Hawaii hotel sales reached a record $1.97 billion last year, and the blistering pace has continued into 2014, with another half-billion in estimated transactions in the first two months alone.
"There’s still an unbelievable amount of activity going on," said Joseph Toy, president of Hospitality Advisors, a consulting firm. He added that the momentum hasn’t let up, even though 2013’s hotel transaction results surpassed the 2004 transaction record of $1.67 billion by $310 million.
"We’ve also seen a shift in players with a lot of new investment coming from private equity funds and a lot of new brands coming into Hawaii," Toy said. "Ultimately, they’ll refresh the properties that they’ve purchased and the destination."
Among notable transactions reported this year are the Aston Waikiki Beach Hotel, which closed March 3 for $183 million to Inland American Lodging Group, which makes its debut in Hawaii. The Ritz-Carlton Kapalua Resort also sold Feb. 27 to a partnership between Woodridge Capital Partners LLC and Colony Capital LLC and its affiliates, which include Colony Financial. While the Ritz-Carlton Kapalua’s sales price has not been disclosed, industry analysts speculate that it will come in around $200 million. Rockbridge Capital also made its debut into the Hawaii hotel market with a January purchase of the Aqua Waikiki Wave for $48 million.
Buyers are coming mostly from the New York financial market but also from Hawaii, Canada, Japan, China, Singapore and Australia, said Mark Bratton, a Colliers International vice president. Some represent sophisticated hotel firms, while others favor short-term investment since their primary businesses are outside of hotels, Bratton said.

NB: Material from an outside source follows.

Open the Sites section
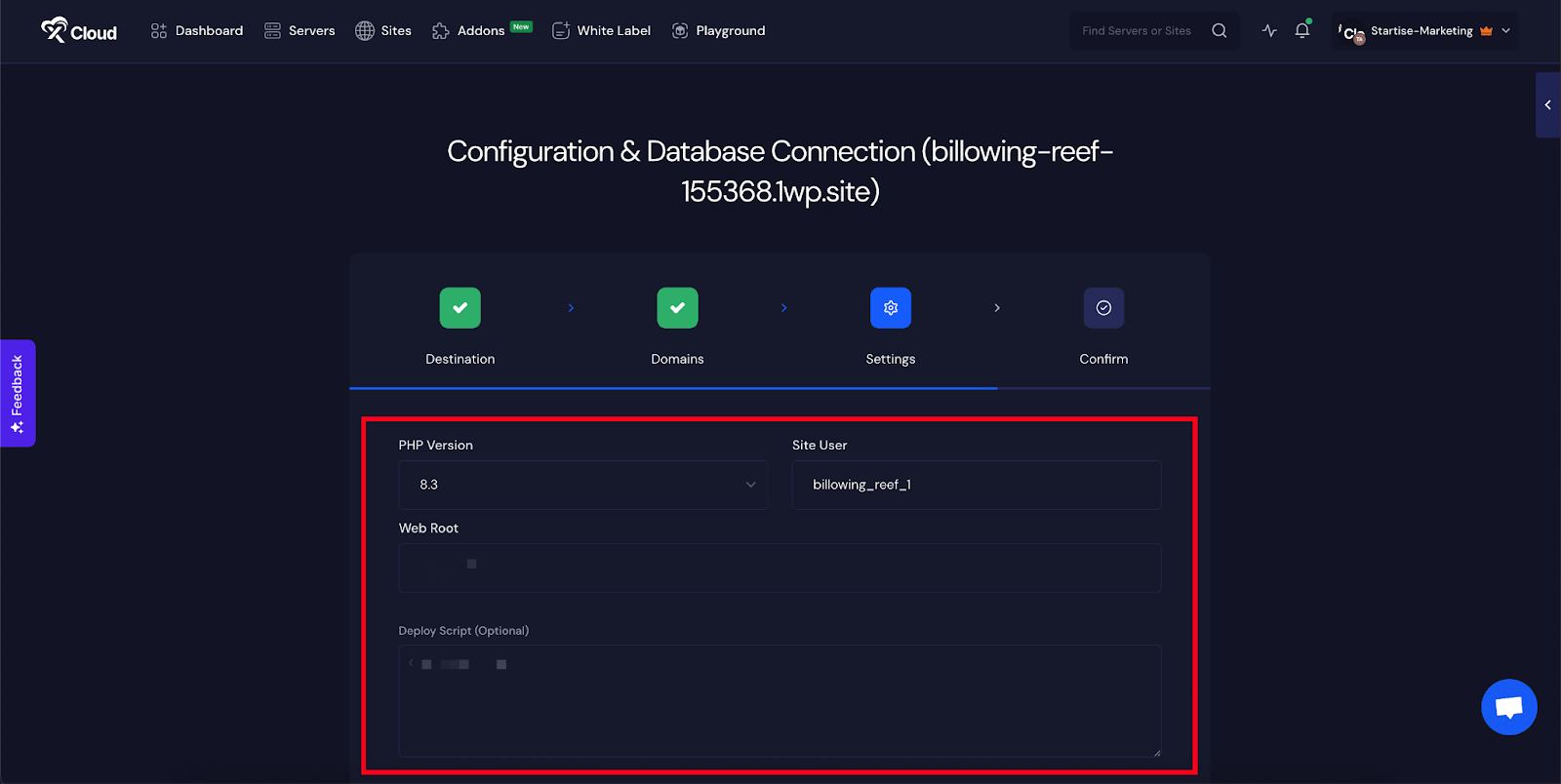[383, 31]
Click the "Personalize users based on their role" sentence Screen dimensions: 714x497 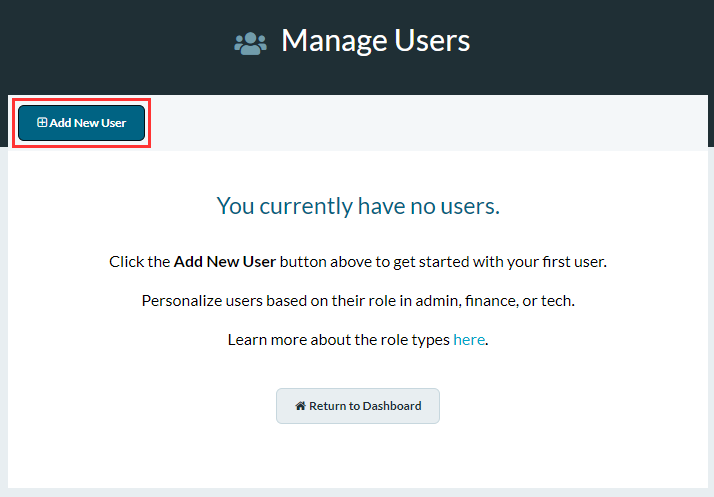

Industry analysts say relatively low interest rates combined with low inventory of hotels continues to fuel investor desires. However, analysts also say that Hawaii’s strong hotel performance, diverse visitor base and growing airline access have played a significant role in attracting investors. Hospitality Advisors has reported Hawaii’s hotel industry revenues (including rooms, food and beverage, retail, parking and all other sources) reached $5.3 billion in 2013, the first year that industry earnings rose above $5 billion.
"Waikiki and Oahu/Honolulu economy is what everyone has been chasing and believes will continue to increase at a healthy pace," Bratton said.
Hospitality Advisors data back up Bratton’s assessment. Oahu hotel occupancy stood at 85.2 percent in 2013, and Hawaii hotels set a record for room rates.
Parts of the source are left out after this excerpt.